Nel corso della perquisizione domiciliare (Manni risiede in un'abitazione in campagna, in una contrada lontana dal paese e, dunque, da occhi indiscreti) sono finiti sotto sequestro un bilancino di precisione Diamond, una scatola di bicarbonato (generalmente utilizzato per il taglio della sostanza stupefacente) già aperto e contenente circa 400 grammi di sostanza (nella scatola, anche una cartina in cellophane, forse utilizzata in precedenza per contenere una dose di droga).

Ma non solo.
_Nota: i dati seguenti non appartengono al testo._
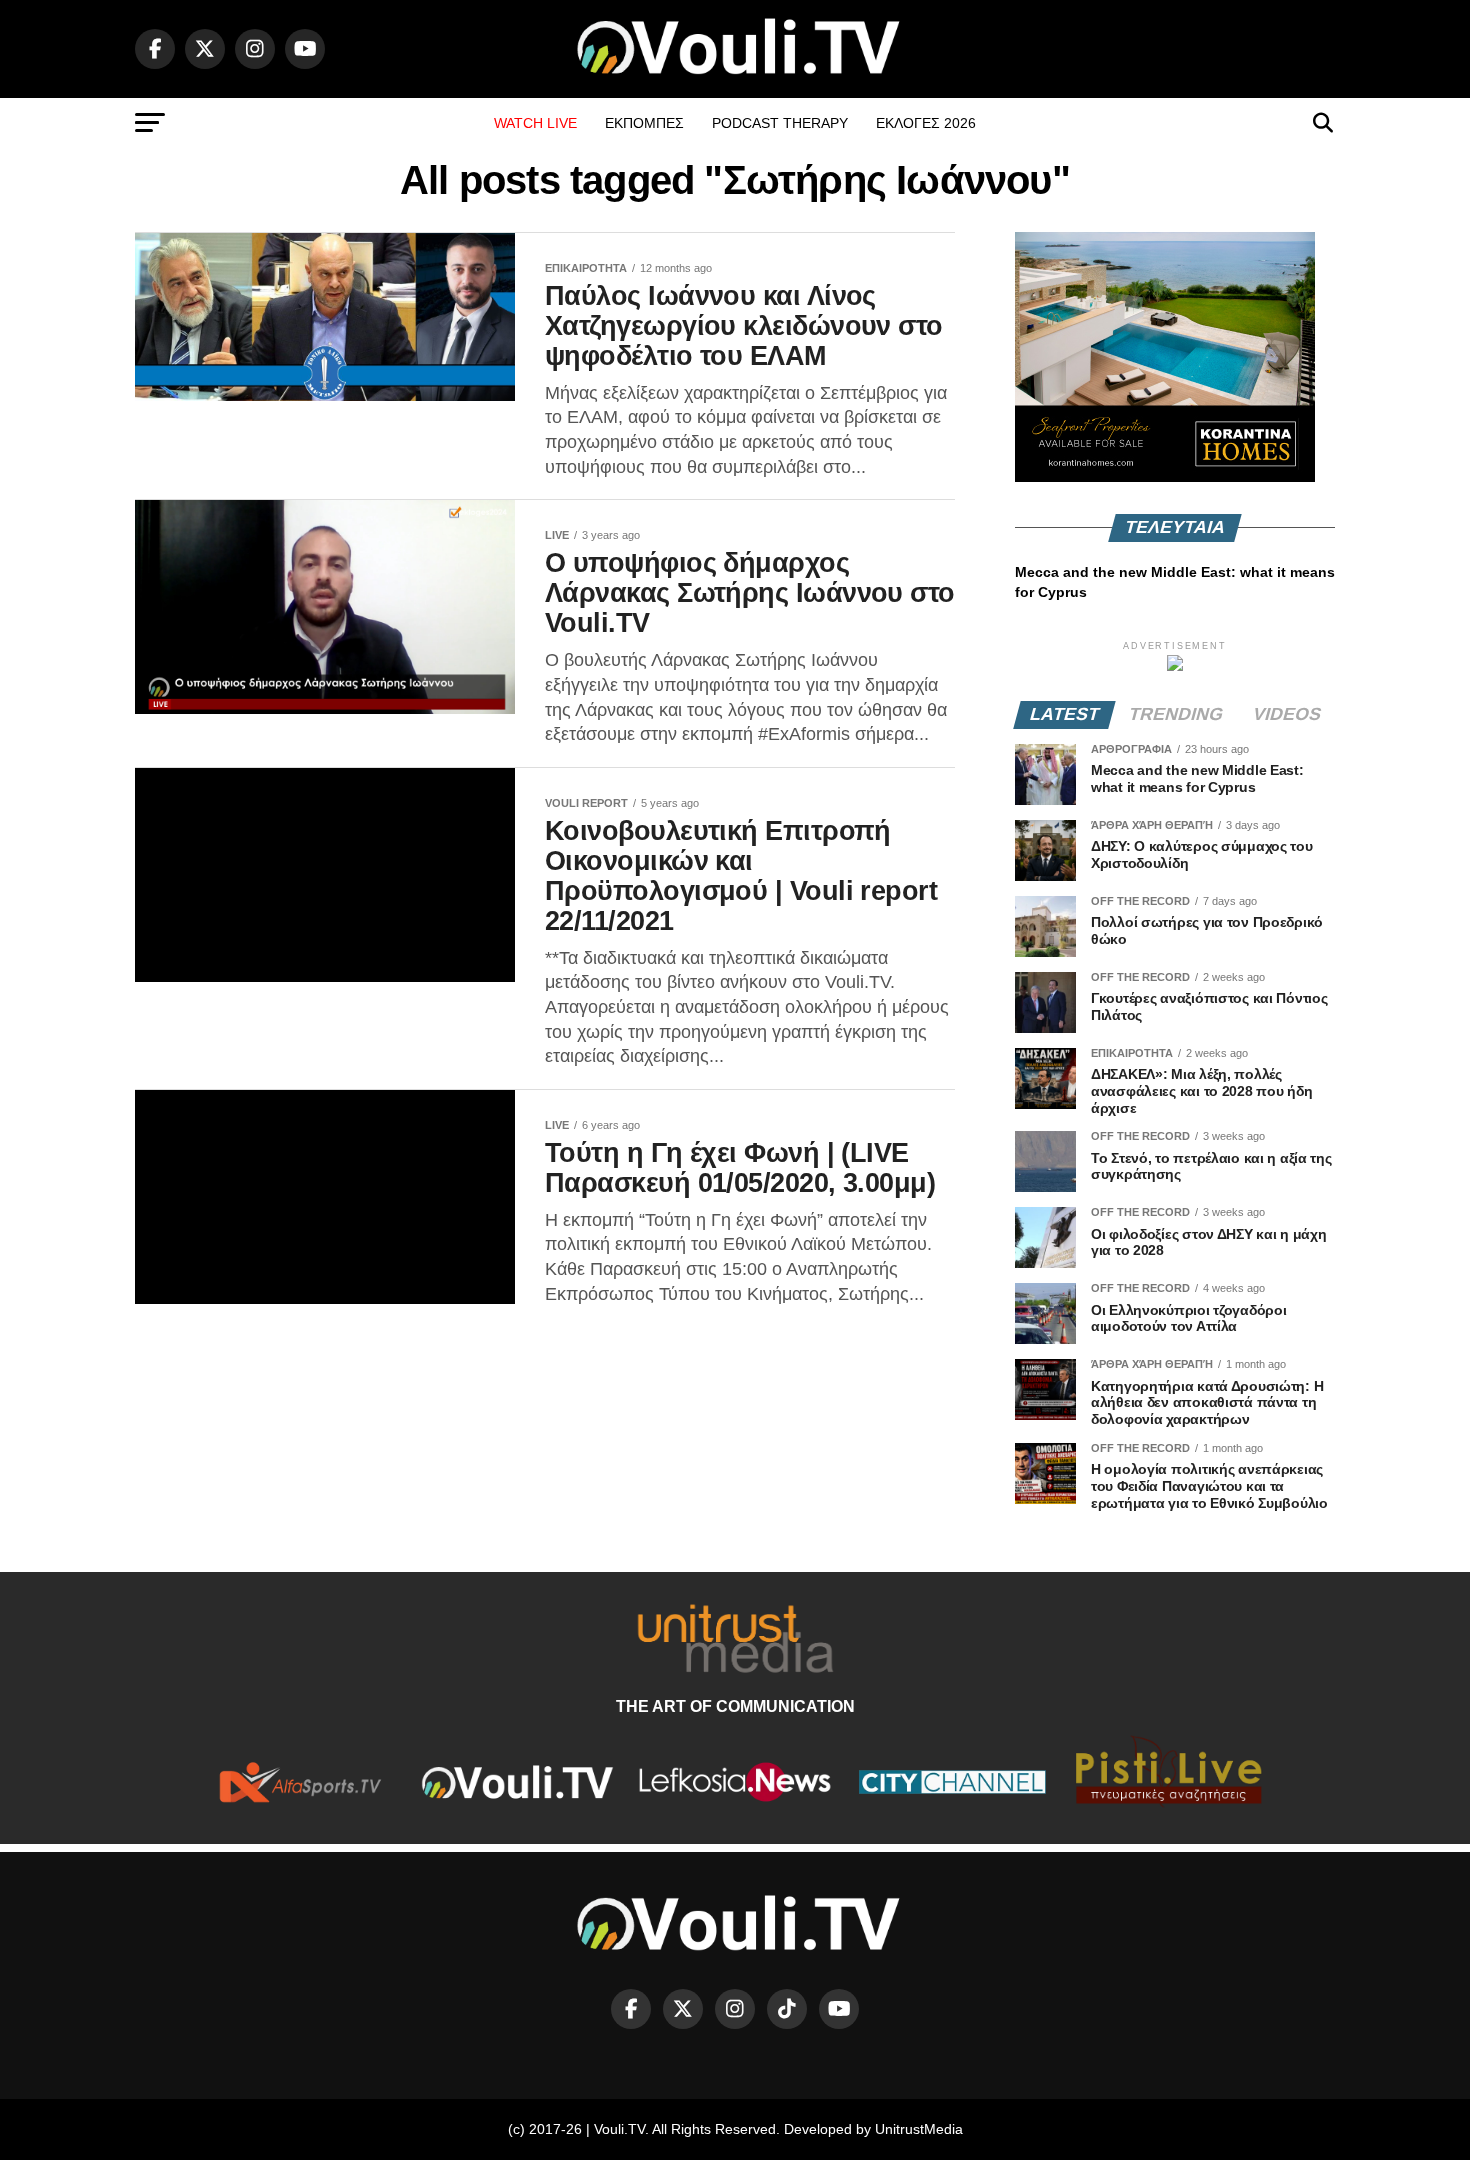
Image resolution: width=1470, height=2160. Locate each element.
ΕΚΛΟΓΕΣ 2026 (926, 123)
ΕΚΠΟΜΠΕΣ (644, 123)
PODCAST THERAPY (780, 123)
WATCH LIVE (535, 123)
Gli agenti hanno trovano anche due walky-talky Rocktrail sintonizzati entrambi sulla stessa frequenza, un localizzatore di microspia a radio frequenza Aceco, un manganello telescopico lungo, all'apertura, 45 centimetri ed una spada con custodia e lama lunga 80 centimetri, arrugginita. Ritenuta, comunque, arma atta ad offendere.

La posizione della proprietà, piuttosto defilata, nelle campagna intorno a Taurisano, sarebbe stata ideale per ricevere la "clientela". Protetta da telecamere esterne, il 39enne poteva tenere tutta la situazione sotto controllo. Durante alcuni appostamenti, la polizia avrebbe fermato diversi tossicodipendenti, i quali avrebbero dichiarato di essersi recati in casa di Manni proprio per acquistare eroina. Gli agenti hanno così scoperto anche lo stratagemma usato: le auto venivano parcheggiate lontano dall'abitazione, poi raggiunta a piedi. Una volta suonato al campanello, alla porta si sarebbe presentato sempre il 39enne, di persona, per ritirare i soldi, in cambio delle dosi.


Sempre nel corso dell'ispezione, in un vano deposito con forno a legna, proprio tra il legname, i poliziotti hanno notato fuoriuscire un filo di ferro, alla cui estremità vi era attaccata una busta di cellophane trasparente con all'interno un altro involucro, realizzato con cartone e nastro da imballaggio, contenente residui di droga. Probabilmente, in passato potrebbe aver contenuto un partita di droga piuttosto grossa. In una stanza di un'abitazione in costruzione, sempre nella stessa proprietà, è stato infine trovato un cucchiaio di acciaio con residui di eroina. Anche in questo caso, tutto finito sotto sequestro. Manni, che è difeso dall'avvocato Pasquale Scorrano, è stato condotto presso la casa circondariale di Lecce.